Germany has tried over the years, through several laws and regulations, to keep medicinal products affordable, but it’s been increasingly a struggle and innovations such as gene therapies will probably make it even more challenging. The resources are finite. So of course, the less affordable medicinal products will be, the higher the impact on patients’ access as well.
What is Techniker Krankenkasse (TK)’s role regarding access to medicinal products?
Jens Baas : As a statutory health insurance, TK covers the healthcare costs of our insured population, in accordance with the laws and regulations in place. But our role goes beyond that of a mere payer. We have a mandate to secure the best healthcare possible, including medicinal products, at the most cost-effective price. This involves, among others, negotiating with the pharmaceutical manufacturers. It also involves staying up-to-date with the patients’ needs and wants, the physicians’ prescribing practices, the scientific development as well as with the pharmaceutical market and the laws and regulations. Moreover, it involves interacting with these elements in a reactive as well as in a prospective manner, which we have a good track record with.
Dr Baas, just after AIM published their fair pricing calculator, TK published their own case study on applying the fair pricing calculator to a basket of products in Germany. You recently said in an interview that Germany needs fair prices. What does the concept of fair pricing mean to you ?

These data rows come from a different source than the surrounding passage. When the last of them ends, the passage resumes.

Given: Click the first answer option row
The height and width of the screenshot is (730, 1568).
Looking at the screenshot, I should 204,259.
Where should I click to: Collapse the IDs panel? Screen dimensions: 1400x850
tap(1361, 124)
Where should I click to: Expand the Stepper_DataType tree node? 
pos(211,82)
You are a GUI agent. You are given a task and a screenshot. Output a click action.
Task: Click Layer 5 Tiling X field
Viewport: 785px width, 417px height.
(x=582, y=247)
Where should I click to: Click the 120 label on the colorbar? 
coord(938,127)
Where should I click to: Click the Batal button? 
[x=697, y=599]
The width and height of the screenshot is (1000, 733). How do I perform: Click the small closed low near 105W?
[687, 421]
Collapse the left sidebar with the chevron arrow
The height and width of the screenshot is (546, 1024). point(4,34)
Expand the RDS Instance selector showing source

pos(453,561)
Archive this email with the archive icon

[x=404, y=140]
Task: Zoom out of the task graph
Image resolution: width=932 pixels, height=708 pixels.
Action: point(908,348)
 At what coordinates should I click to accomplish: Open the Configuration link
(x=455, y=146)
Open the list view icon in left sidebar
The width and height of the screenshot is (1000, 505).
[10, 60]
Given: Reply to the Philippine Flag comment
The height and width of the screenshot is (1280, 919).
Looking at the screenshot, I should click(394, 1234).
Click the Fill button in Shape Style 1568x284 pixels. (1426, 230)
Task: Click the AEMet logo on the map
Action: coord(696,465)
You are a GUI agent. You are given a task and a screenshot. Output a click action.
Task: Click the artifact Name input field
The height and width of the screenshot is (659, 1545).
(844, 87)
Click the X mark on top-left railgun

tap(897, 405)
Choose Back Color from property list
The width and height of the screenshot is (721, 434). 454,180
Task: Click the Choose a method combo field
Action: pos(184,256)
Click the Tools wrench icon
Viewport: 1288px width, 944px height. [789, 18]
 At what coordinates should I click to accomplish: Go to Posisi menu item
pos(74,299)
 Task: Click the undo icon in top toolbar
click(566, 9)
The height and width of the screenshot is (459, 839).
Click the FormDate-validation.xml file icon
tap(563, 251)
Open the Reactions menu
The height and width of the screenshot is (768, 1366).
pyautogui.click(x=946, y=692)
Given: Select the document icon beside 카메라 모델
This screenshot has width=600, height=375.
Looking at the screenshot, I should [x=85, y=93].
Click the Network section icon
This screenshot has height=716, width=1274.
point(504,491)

Jens Baas : First, I can tell you what fair pricing does not mean. It does not mean gauging the highest price the payer can afford and demanding exactly that. It does not mean taking advantage of the patients’ circumstances, for example in cancer or orphan drugs indications, to demand the highest possible price. It does not mean bending the laws and regulations in place to maximise profit, for example through evergreening. It does not mean making record profits while the healthcare system is struggling to ensure sustainable funding.
Fair pricing allows the manufacturer to cover their expenses. It also allows them to make a profit, in order to keep investing in research and set the innovation forth. Fair pricing means that the price is justified based on transparent figures such as actual research and development cost (including grants and subsidies) as well as production costs. At the moment, we’re missing transparent figures. These would be necessary to know exactly how high the profit margins are. A suitable option would be capping them at variable levels based on further objective criteria, in order to reach fair prices.
Can countries reach fair medicines prices alone in your opinion? How far can they go and what could be the role of the European Union in this regard?
Jens Baas : Some countries can reach more affordable prices on their own. The UK is a proof, with a market of 55 million of patients, which is somewhat comparable to Germany. The voluntary scheme for branded medicines pricing and access (VPAS) is currently being renegotiated, which means it is now established. So yes, some countries can reach a fairer price alone. However, the EU has more leverage than any country alone. We’ve experienced it in the last years with the SARS-Cov-2-vaccines. The involvement of the EU would ensure that countries that could not otherwise reach fair prices on their own, contrary to the UK or presumably Germany, can benefit as well. Mechanisms accounting for the disparities in paying power of the member states could be put in place by the EU. Which would make it even fairer.